Genel olarak vergiler, dolaylı vergi ve dolaysız vergi olarak ikiye ayrılması mümkündür. Dolaylı vergi, gerçek veya tüzel kişilerin kamudan bir hizmet almaları veya bir malı satın almaları sonucunda meydana gelir. Bu tip vergilere örnek olarak KDV, tekel ve benzinden alınan akaryakıt tüketim vergisini gösterebiliriz. Vatandaş Ahmet Beyin marketten bir çocuk maması veya bir makarna satın aldığında veya Çiftçi Mehmet Efendinin bir benzin istasyonundan mazot satın aldığında ödediği vergiler buna örnek teşkil edebilir.

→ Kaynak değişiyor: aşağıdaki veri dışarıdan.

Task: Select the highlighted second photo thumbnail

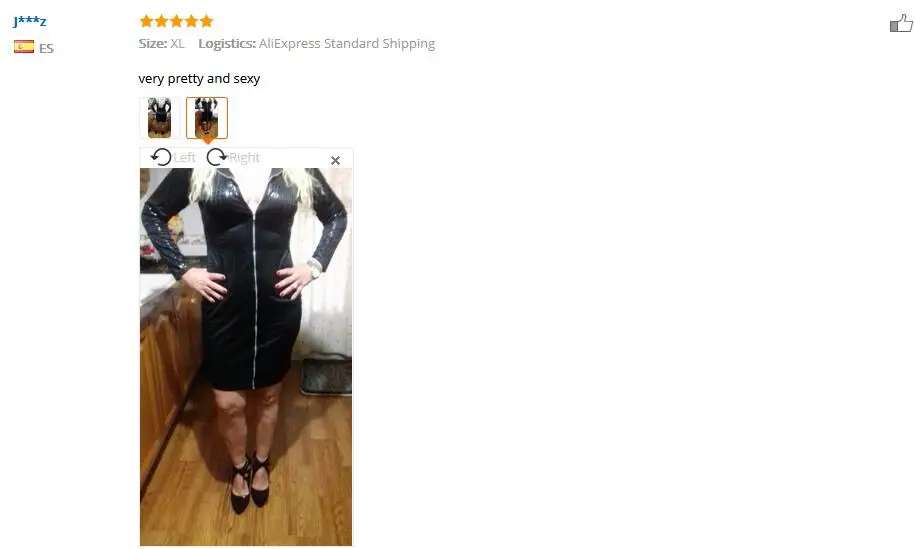Action: pos(207,118)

Dolaysız vergi ise, ticaret ile uğraşanların veya serbest meslek icra edenlerin kazandıklarından, gayrimenkul kira getirilerinden yada bir iş yerinde ücretli olarak çalışan memur ve işçilerin ücret ve maaşlarından kesilen vergilerdir.
Bir ülkede, vergi yükünün adaletli ve dengeli dağılımı incelenirken, dolaylı ve dolaysız vergilerin, toplanan vergiler içindeki payının karşılaştırılması yaygın kullanılan bir usuldür.

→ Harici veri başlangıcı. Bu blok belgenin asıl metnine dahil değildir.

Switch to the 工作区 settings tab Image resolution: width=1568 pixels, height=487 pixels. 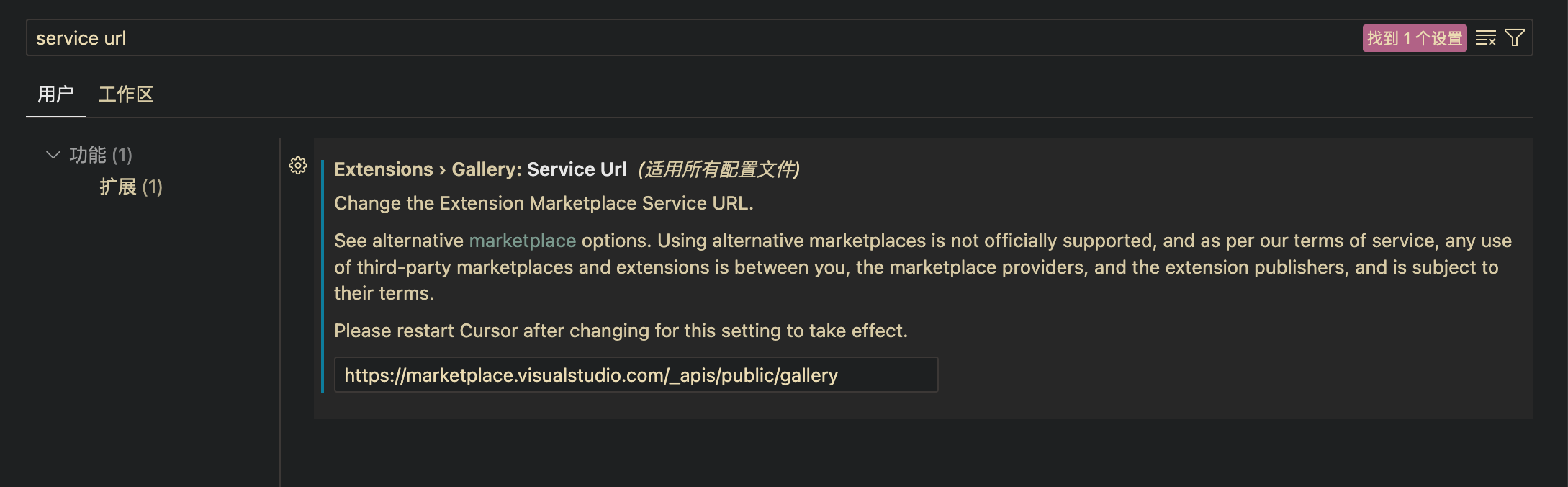[126, 94]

Zira dolaysız vergiler (gelir vergisi, kurumlar vergisi, taşıt vergisi) vergi adaletini sağlamada daha etkilidir. Çünkü dolaysız vergilerde; en az geçim indirimi, artan oranlı vergi tarifeleri, indirim, istisna ve muafiyet gibi uygulamalarla, vergi ödeme gücü arasında ilişki kurulabiliyor.
Dolaylı vergilerde ise; KDV, ÖTV gibi bu vergilerin uygulandığı mal ve hizmetlerin, düşük gelirlilerin bütçesindeki payı, yüksek gelirlilere göre daha fazladır. Vergi yükü, asıl olarak düşük ve sabit gelirlilerin üzerinde kalır. ‘Bir ülkede, dolaylı vergilerin toplam vergi gelirleri içindeki payı, dolaysız vergilerden yüksekse, o ülkede vergi adaletinin varlığından söz edilemez.’ şeklindeki iktisat kuramına göre Türkiye’de vergi adaletinden, her geçen yıl biraz daha uzaklaştığı görülüyor.
AB ülkelerinde (25 ülke ortalaması) dolaylı vergilerin toplam vergi gelirleri içindeki payı ortalama yüzde 33,9 iken, bu değer bizde yüzde 60 oranını geçmiştir.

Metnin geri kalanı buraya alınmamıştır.